SYSTEMATIC REVIEW article
Frailty as a Predictor of Cognitive Disorders: A Systematic Review and Meta-Analysis
- 1Department and Institute of Psychiatry, Faculty of Medicine, University of São Paulo, São Paulo, Brazil
- 2Department of Human Neuroscience, Sapienza University, Rome, Italy
- 3Fondazione IRCCS Ca' Granda Ospedadale Maggiore Policlinico, University of Milan, Milan, Italy
- 4Geriatrics and Psychiatry Division, Department of Internal Medicine, Faculty of Medicine of Jundiaí, Jundiaí, Brazil
Background/Aim: Current evidence in the literature supports associations between frailty, cognitive impairment, and dementia. The study aim was to describe the risk of cognitive disorders associated with physical frailty in older adults from community-based studies.
Methods: We performed a systematic review and meta-analysis, using MEDLINE, PsycINFO, Scopus, and Web of Science as databases for the search. Cohort and longitudinal studies were included in qualitative analysis and quantitative synthesis. For inclusion, studies had to assess dementia and cognitive impairment as a primary or secondary outcome, and describe the prevalence of frailty among participants at baseline and follow-up.
Results: Of the 2,210 studies retrieved by the systematic review, 6 relevant studies were included in a meta-analysis. Baseline frailty was significantly associated with an increased risk of geriatric cognitive disorders (pooled OR = 1.80, 95% CI = 1.11–2.92; p = 0.02). Heterogeneity across the studies was significant (I2 = 79%).
Conclusions: The analyses confirmed that frail older adults were at higher risk of incident cognitive disorders than non-frail elders. Frailty status seems to be most associated with the risk of incident dementia. Frailty may represent a risk factor for dementia and could constitute a novel modifiable target in early cognitive impairment.
From its definition, frailty can be understood as a state of higher vulnerability to stressors attributed to a lower homeostatic reserve due to an age-related multisystem physiological change (1). Frailty refers to a potentially reversible pathological aging process that occurs at an intermediate stage between aging-related diseases (senility) and relevant adverse outcomes such as disability and death (2). It is a common geriatric condition with a mean prevalence of 10% (3). Gill et al. conducted a study investigating risk factors associated with disability in the last year of life and reported that frailty was the condition most frequently leading to death (4).

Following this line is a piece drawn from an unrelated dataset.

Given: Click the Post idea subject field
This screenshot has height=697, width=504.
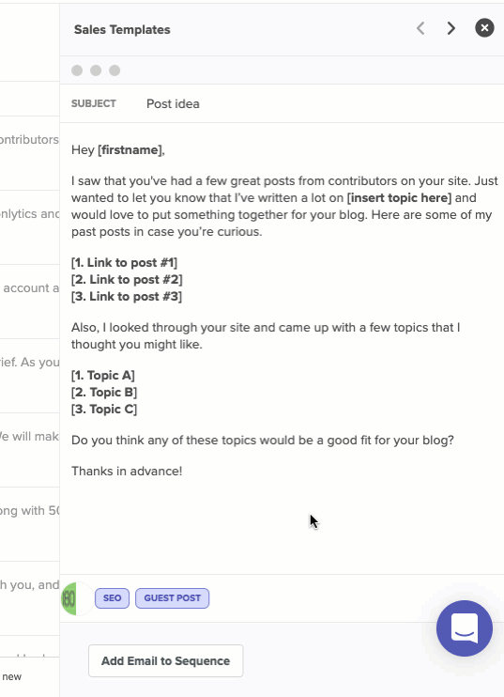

Several types of operational definitions have emerged contributing to the diagnosis of frailty, ranging from physical or phenotype criteria [e.g., Fried's phenotype criteria (1)] to multidimensional models [e.g., Frailty Index (5)]. A third frailty model warranting special attention is the biopsychosocial model (another multidimensional model) which combines physical and psychosocial domains (6). This construct is oriented toward the social sciences and emphasizes the importance of an integral conceptual definition of frailty (7). In general, independently of the validated criteria used, the diagnosis of frailty is associated with adverse health outcomes (falls, disability, hospitalization, institutionalization, or death) (2).
Current evidence in the literature from cross-sectional and longitudinal studies has shown relationships between frailty and cognitive disorders (including mild cognitive impairment and dementia) (8–10). Frailty may increase the future risk of mild cognitive impairment (MCI) and all-cause dementia in cognitively unimpaired populations, as well as accelerate cognitive decline of these individuals (11). Furthermore, components of frailty appeared to be related to pathological findings of Alzheimer's disease (AD) and vascular dementia, supporting the notion of a possible common biological pathway between frailty and cognitive disorders (12, 13). Despite this evidence, there is debate over the magnitude of the association between frailty and cognitive impairment. Some longitudinal studies show that frailty is associated with dementia, especially vascular dementia (14–16). Frailty was identified retrospectively, or using non-validated criteria, in many other studies (10, 13, 17, 18). Additionally, in previous systematic reviews and meta-analyses, more recently published studies were not included and the number of incident cognitive impairment cases among frail participants was not clearly reported (19–21).
Interest in this field of research has been growing rapidly in the past 5 years (22, 23). It is thus essential to define the relevant aspects that are useful for the definition of the construct of cognitive frailty for use in both clinical practice and research (22, 23). Therefore, the understanding of the relationship between frailty and geriatric cognitive disorders could contribute to new interventions for the prevention and management of both conditions. Finally, the main objective of this systematic review and meta-analysis was to describe the risk of development of cognitive disorders in previously cognitively unimpaired community-dwelling older adults or those with MCI associated with frailty at baseline from longitudinal and cohort studies.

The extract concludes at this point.